In an age of historical amnesia, it is easy to fall for glib catchphrases like 'religion poisons everything'.
But with the passing of Christopher Hitchens, who coined this phrase in the title of one of his books, a new history of Christianity provides historical context and nuance.
It undermines Hitchens' and other assumptions of the 'new atheists' about the contribution of the most influential religion of the past two millennia.
Following his Short History of the World and Short History of the 20th Century, Australia's greatest living historian, Geoffrey Blainey, tackles the Jesus sect in A Short History of Christianity (Penguin Books, 2011).
Like the previous works, this is accessible history to the layperson (no pun intended).
Blainey writes with perspective and deep understanding that doesn't shoe-horn people and events into the narrow prism within which we make moral judgements today.
For instance intolerance was not confined to the church in an age when precious truths were often defended with brutality.

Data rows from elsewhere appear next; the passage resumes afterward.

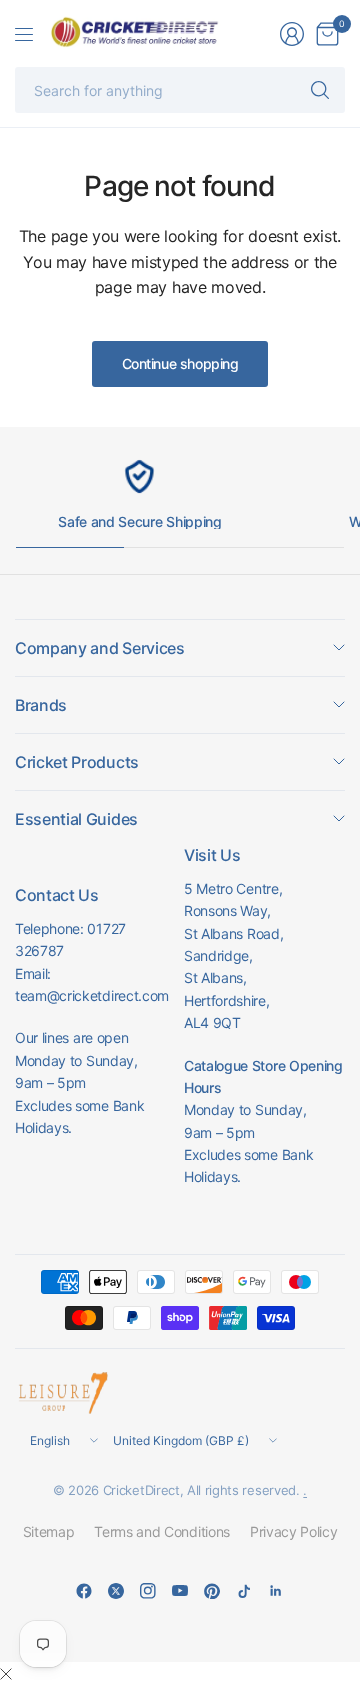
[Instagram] (148, 1591)
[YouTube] (180, 1591)
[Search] (320, 90)
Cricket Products (77, 762)
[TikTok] (244, 1591)
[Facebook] (84, 1591)
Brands (41, 705)
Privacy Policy (294, 1531)
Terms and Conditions (162, 1531)
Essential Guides (76, 819)
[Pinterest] (212, 1591)
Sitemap (49, 1531)
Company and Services (100, 648)
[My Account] (292, 34)
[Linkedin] (276, 1591)
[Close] (6, 1674)
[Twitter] (116, 1591)
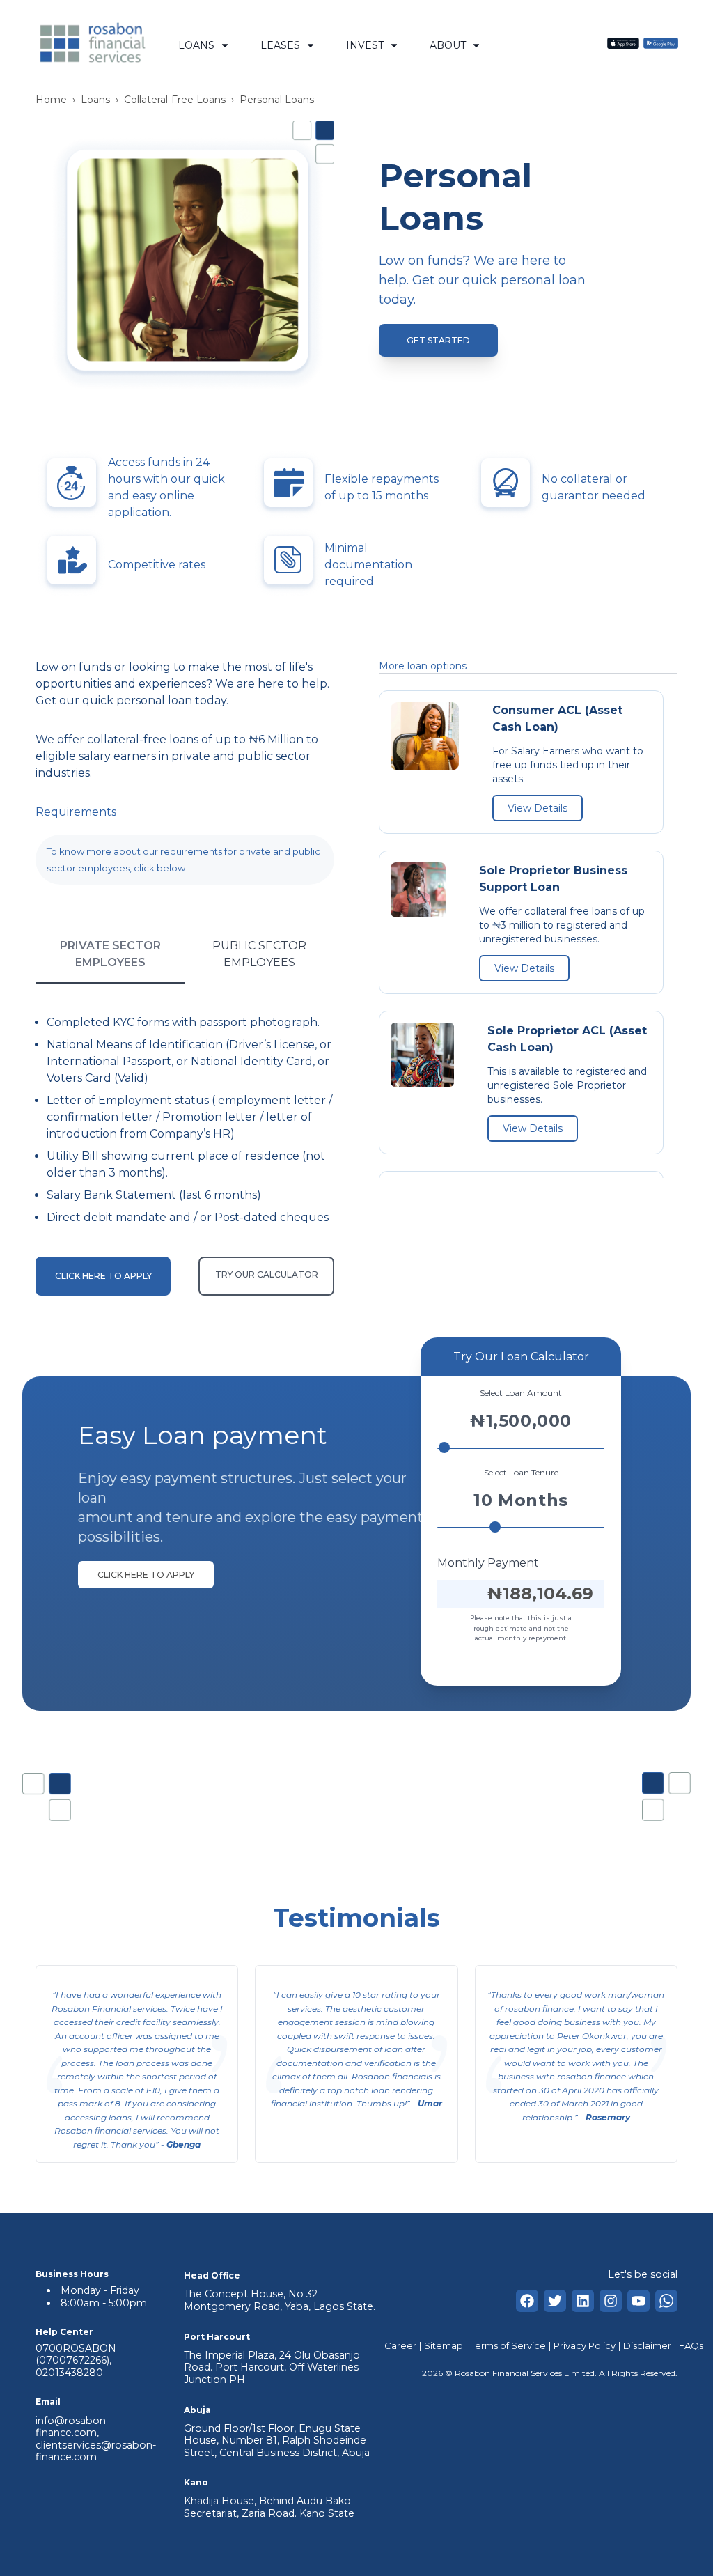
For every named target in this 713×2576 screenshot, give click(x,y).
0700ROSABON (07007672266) (76, 2354)
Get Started (438, 340)
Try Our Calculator (266, 1274)
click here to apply (145, 1574)
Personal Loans (277, 99)
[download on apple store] (623, 45)
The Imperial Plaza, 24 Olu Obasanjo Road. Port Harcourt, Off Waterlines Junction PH (272, 2367)
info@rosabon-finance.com (72, 2426)
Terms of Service (508, 2345)
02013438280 (69, 2372)
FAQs (691, 2345)
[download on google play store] (661, 45)
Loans (95, 99)
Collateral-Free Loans (175, 99)
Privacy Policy (585, 2345)
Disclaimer (647, 2345)
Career (400, 2345)
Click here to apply (103, 1276)
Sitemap (443, 2345)
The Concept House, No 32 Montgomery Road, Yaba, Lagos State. (279, 2300)
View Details (537, 808)
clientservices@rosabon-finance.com (96, 2451)
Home (51, 99)
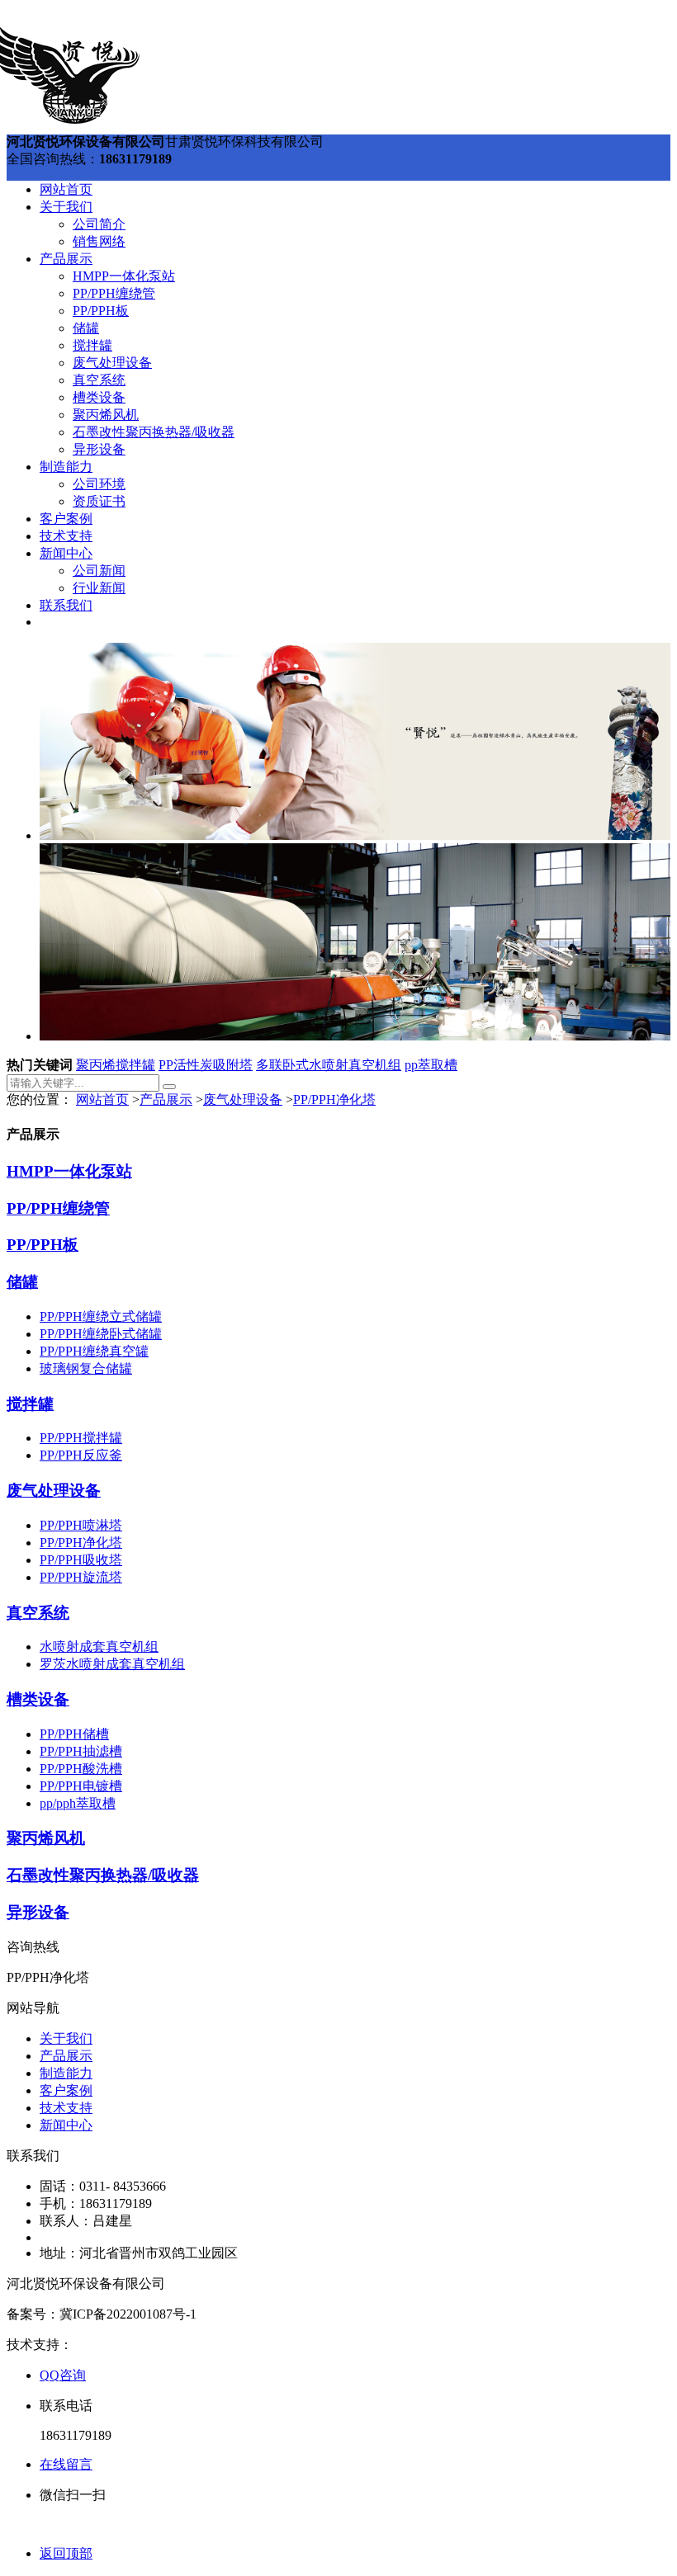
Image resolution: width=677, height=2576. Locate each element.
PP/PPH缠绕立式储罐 (101, 1316)
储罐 (86, 328)
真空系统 (99, 380)
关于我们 (66, 207)
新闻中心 (66, 553)
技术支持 (66, 536)
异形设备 (99, 449)
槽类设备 (99, 397)
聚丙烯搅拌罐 (115, 1065)
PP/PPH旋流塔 (81, 1577)
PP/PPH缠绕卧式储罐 (101, 1334)
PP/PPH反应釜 (81, 1455)
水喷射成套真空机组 (99, 1646)
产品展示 (66, 259)
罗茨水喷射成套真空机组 (112, 1664)
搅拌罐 (92, 345)
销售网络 (99, 241)
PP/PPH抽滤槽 (81, 1751)
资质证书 (99, 501)
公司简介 (99, 224)
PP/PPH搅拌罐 (81, 1438)
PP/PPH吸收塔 (81, 1560)
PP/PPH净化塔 (334, 1099)
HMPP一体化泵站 (124, 276)
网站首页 (66, 189)
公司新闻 (99, 571)
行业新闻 (99, 588)
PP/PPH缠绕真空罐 (94, 1351)
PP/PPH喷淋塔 (81, 1525)
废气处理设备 (112, 363)
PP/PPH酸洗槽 (81, 1769)
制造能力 (66, 467)
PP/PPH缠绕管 (114, 293)
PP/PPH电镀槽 (81, 1786)
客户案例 (66, 519)
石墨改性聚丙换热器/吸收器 (153, 432)
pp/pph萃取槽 (78, 1803)
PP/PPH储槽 (74, 1734)
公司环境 (99, 484)
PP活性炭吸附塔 (206, 1065)
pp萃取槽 (431, 1065)
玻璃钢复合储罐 (86, 1368)
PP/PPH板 (101, 311)
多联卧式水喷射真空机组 (328, 1065)
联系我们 (66, 605)
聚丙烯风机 (106, 415)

Having just completed a century where atheist government killing and torture made the crusades and the inquisition look tame in comparison, balance and perspective is necessary before judgement is passed about whether or not Christianity is a moral evil, as the new atheists imply.
Rather than poisoning everything, even a casual glance at history shows it is more accurate to say that Christianity has been the great civilising influence in the face of barbarism, indifference to the sick and poor and in opposition to tyrants in the institutional church, nobility and state.
This is no whitewash of Christianity's blemishes but the conclusion Blainey makes is that its success has been its ability to constantly reinvent itself.
Indeed this is a theme that runs through the book as the 'centuries glide by'. Whether it was the monastic movement which preserved both theological and classical learning, Franciscan Friars with their vow of poverty challenging the opulence of the institutional church, or Luther, Wesley and other non-conformists calling Christians back to the basics of the faith there is a an ebb and flow which explains why Christianity maintains its place in the hearts of millions.
With today's focus on fault-finding, Blainey reminds us of many of the culture-defining contributions of Christianity.